Omit the pictures, and output the rest of the entries exactly as written.
╭─ SUPPLIED INFORMATION
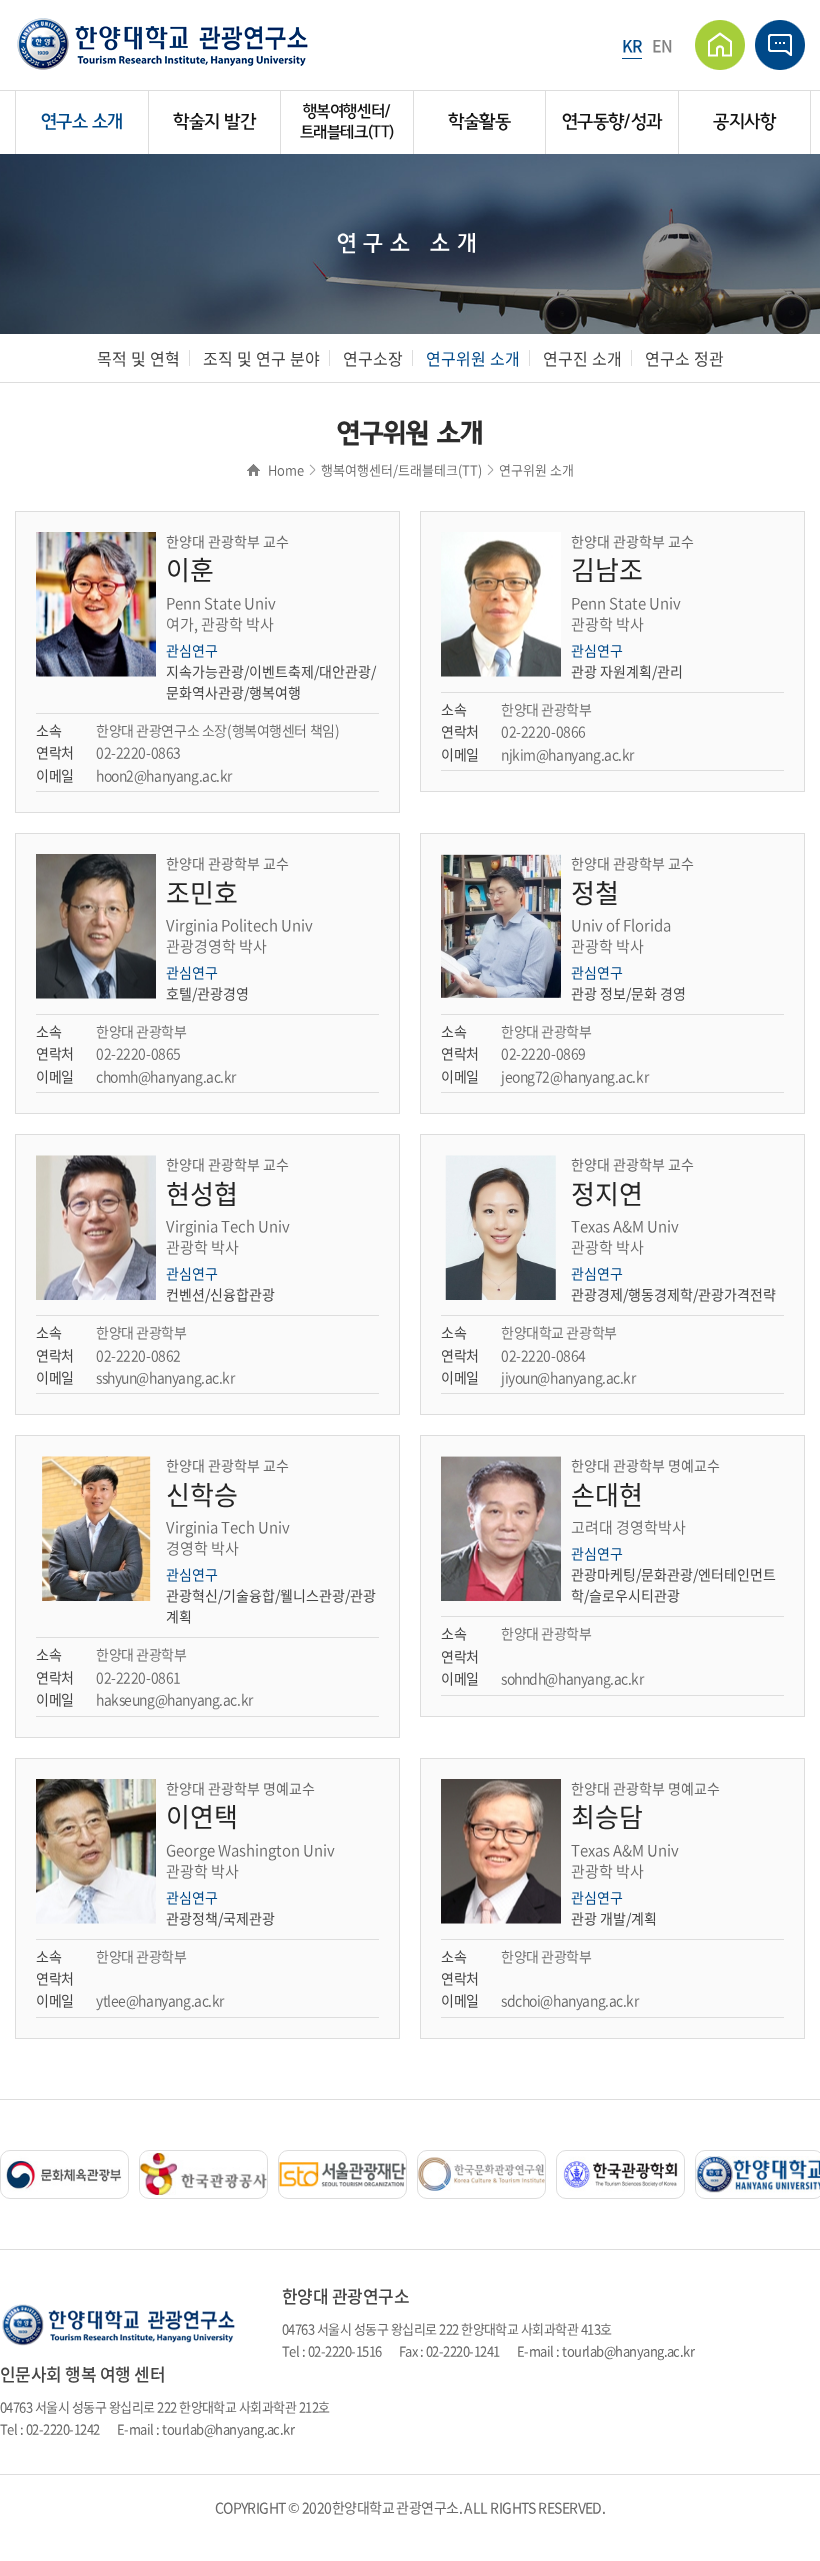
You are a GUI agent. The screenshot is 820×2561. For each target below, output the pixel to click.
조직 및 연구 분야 (261, 358)
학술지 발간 (214, 122)
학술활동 (479, 122)
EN (662, 45)
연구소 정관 (684, 358)
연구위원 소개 (473, 358)
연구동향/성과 (612, 122)
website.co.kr (448, 2529)
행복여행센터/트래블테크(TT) (347, 121)
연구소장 (373, 358)
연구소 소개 (82, 122)
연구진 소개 (582, 358)
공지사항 (744, 122)
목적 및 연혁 (138, 358)
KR (632, 45)
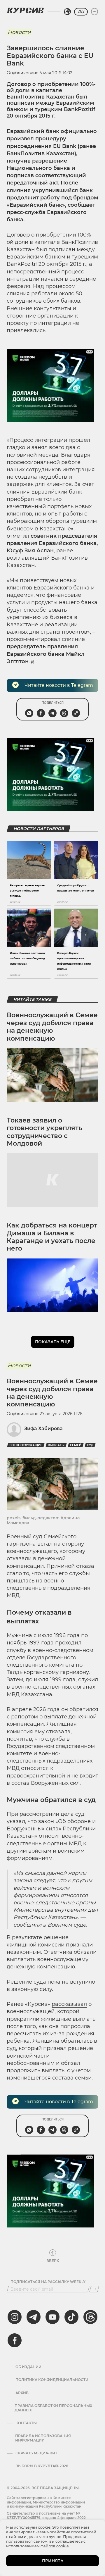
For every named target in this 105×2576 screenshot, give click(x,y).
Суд (90, 1445)
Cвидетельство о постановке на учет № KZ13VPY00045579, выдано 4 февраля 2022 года (46, 2517)
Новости (19, 32)
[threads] (90, 2317)
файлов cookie (55, 2546)
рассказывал (69, 2004)
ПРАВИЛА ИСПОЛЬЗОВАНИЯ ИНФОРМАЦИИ (43, 2438)
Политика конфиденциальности (51, 2380)
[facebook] (15, 2340)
╰─
TASK OUTPUT:
You are a GUI agent. The screenshot is 820×2561. For each target below, output the pixel to click.
조직 및 연구 분야 (261, 358)
학술지 발간 (214, 122)
학술활동 (479, 122)
EN (662, 45)
연구소 정관 (684, 358)
연구위원 소개 (473, 358)
연구동향/성과 (612, 122)
website.co.kr (448, 2529)
행복여행센터/트래블테크(TT) (347, 121)
연구소장 (373, 358)
연구소 소개 (82, 122)
연구진 소개 (582, 358)
공지사항 (744, 122)
목적 및 연혁 (138, 358)
KR (632, 45)
For every named target in this 105×2576 screenshot, give click(x,y).
Суд (90, 1445)
Cвидетельство о постановке на учет № KZ13VPY00045579, выдано 4 февраля 2022 года (46, 2517)
Новости (19, 32)
[threads] (90, 2317)
файлов cookie (55, 2546)
рассказывал (69, 2004)
ПРАВИЛА ИСПОЛЬЗОВАНИЯ ИНФОРМАЦИИ (43, 2438)
Политика конфиденциальности (51, 2380)
[facebook] (15, 2340)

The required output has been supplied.